FTX Token (FTT) rallies 105% as interest in derivatives trading grows

FTX is a cryptocurrency derivatives exchange powered by Alameda Research, a quantitative trading company and crypto liquidity provider.

The exchange launched in April 2019 and offered the usual spot trading, inverse swaps and futures contracts found on other major platforms. In early 2020, the exchange launched its daily and weekly BTC binary options markets.

FTT / USDT daily chart. Source: TradingView

FTT is the exchange’s native token and is issued on the Ethereum blockchain. FTT stakers receive a trading fee discount based on a tiered system. Other benefits include bonus votes in their polls and increased airdrop rewards.

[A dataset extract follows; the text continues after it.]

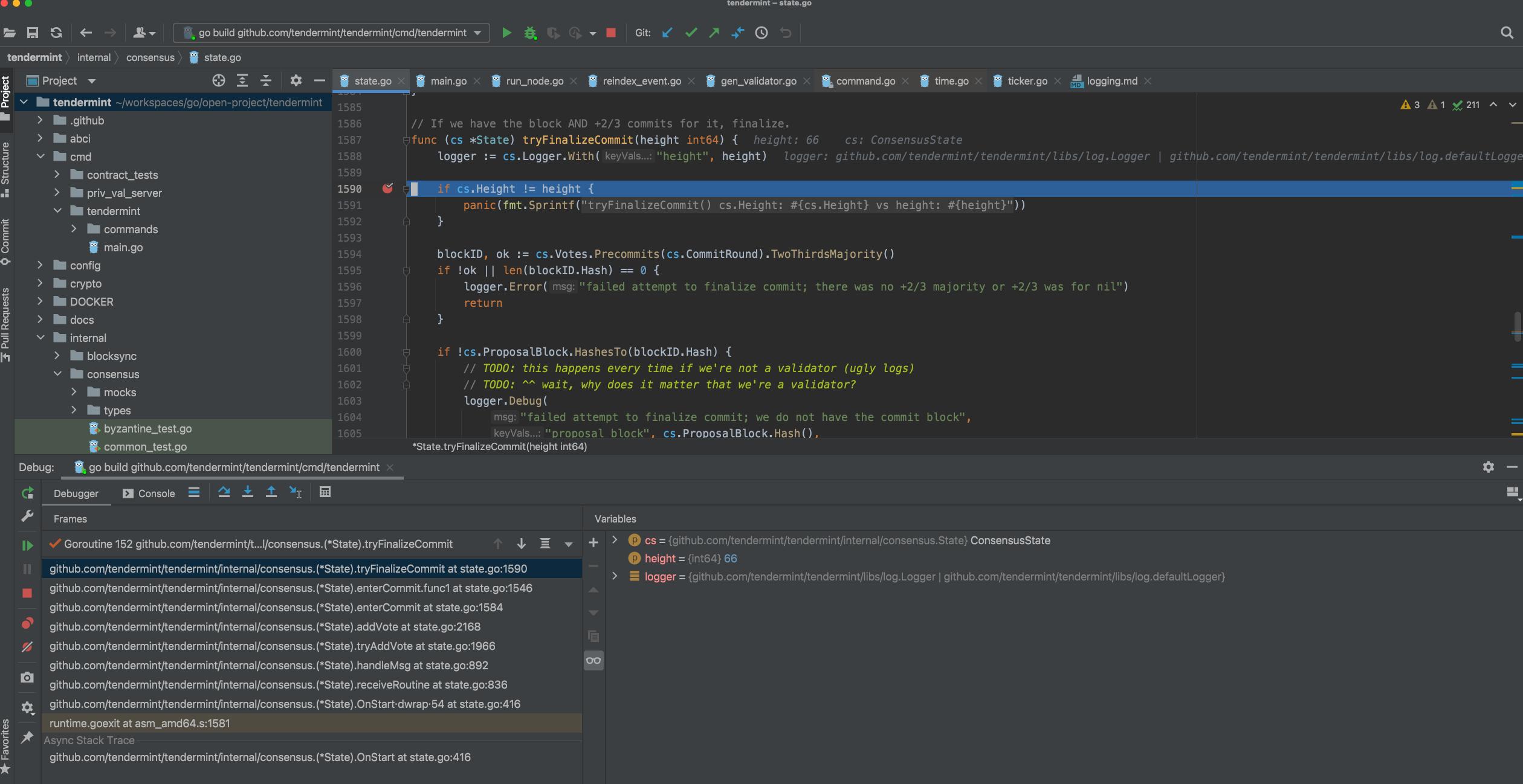Click Add New Watch button in Variables panel
Screen dimensions: 1523x784
tap(591, 542)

The first airdrop occurred in August 2020 when 500 million serum (SRM) tokens were distributed to FTT holders. To stand out from the competition, users’ collateral is shared in a universal stablecoin wallet.

This means that traders can drastically reduce their margin requirements. Numerous leveraged tokens that mimick leveraged ETF stocks were also listed, including 3x Long Bitcoin and 3x Short Litecoin.

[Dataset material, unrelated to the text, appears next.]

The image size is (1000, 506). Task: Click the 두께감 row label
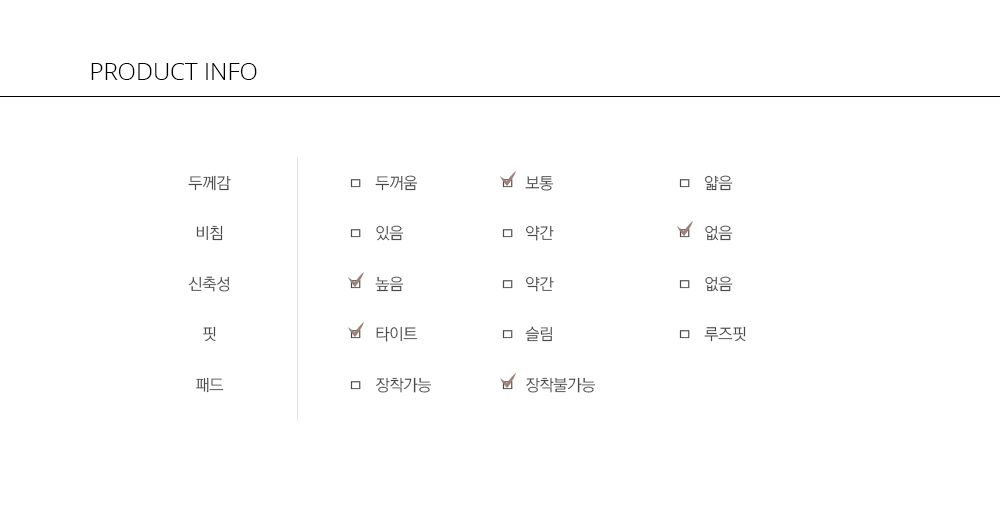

Leveraged tokens are derived from the exchange’s perpetual swap contracts and function as tradable ERC-20 tokens that can be withdrawn and traded. These innovative products have made the FTX a popular exchange among investors, which is reflected in the rise in open futures contracts.

Global markets aggregate open interest. Source: coinalyze.net

As shown above, the number has grown 340% in the past six months, surpassing the $ 2 billion mark to significantly outperform more established exchanges.

In November 2020, the exchange ventured into tokenized stock trading, but it was not available to its US citizens. His partner CM-Equity holds the tokens that are redeemable for the underlying shares. Interestingly, users can buy less than one stock, which is especially useful for high-priced stocks like Amazon ($ AMZN) and Google ($ toget).

In December, FTX continued its innovations and launched pre-IPO futures contracts for AirBNB and Coinbase. These contracts allow traders to speculate about what price these companies will list on an exchange. The exchange also offers trading in themed products, including a basket of listed cannabis stocks.

By creating multiple markets with sufficient liquidity due to the market-making structure, the exchange was able to attract the attention of a new customer base. More recently, a Wall Street Bets index has been introduced that includes GameStop ($ GME), Dogecoin (DOGE), and iShares Silver Trust ($ SLV).

Thanks to these popular offers, the price of FTX Tokens (FTT) has doubled since early 2021.

FTX Token (FTT) Token price at Binance. Source: TradingView

To create further incentives for holding the token, FTX is buying back and burning 33% of all fees generated on the exchange and 10% of net additions to its insurance funds. This process will continue until half of the original 350 million shipments are destroyed.

While this may seem like a deflationary schedule, the team will be allocated 31.25 million tokens, which is at least 17.8% of the targeted circulating supply of 175 million. Regardless of the current token price of $ 11.70, once the burn is complete, the market cap will exceed $ 2 billion.

According to Messari, this number corresponds to a discount of 45% on the market capitalization forecast by Binance Coin (BNB) for 2031. Dollar.

Interestingly, Binance has an undisclosed investment in FTX, which may create less incentive for direct competition.

For now, it appears that the market is rating both tokens with the same rating. Binance appears to be expanding its ecosystem through the decentralized exchange of Binance Smart Chain, the incubator for blockchain projects and a successful token launchpad platform.

FTX, on the other hand, is focused on leading the innovation in derivatives.

Currently, all of these projects offer added value for token holders. Given the burning schedule and increasing popularity on futures exchanges, it is possible that FTT will continue to see further price increases.

The views and opinions expressed are those of the author only and do not necessarily reflect the views of Cointelegraph. Every investment and trading step is associated with risks. You should do your own research when making a decision.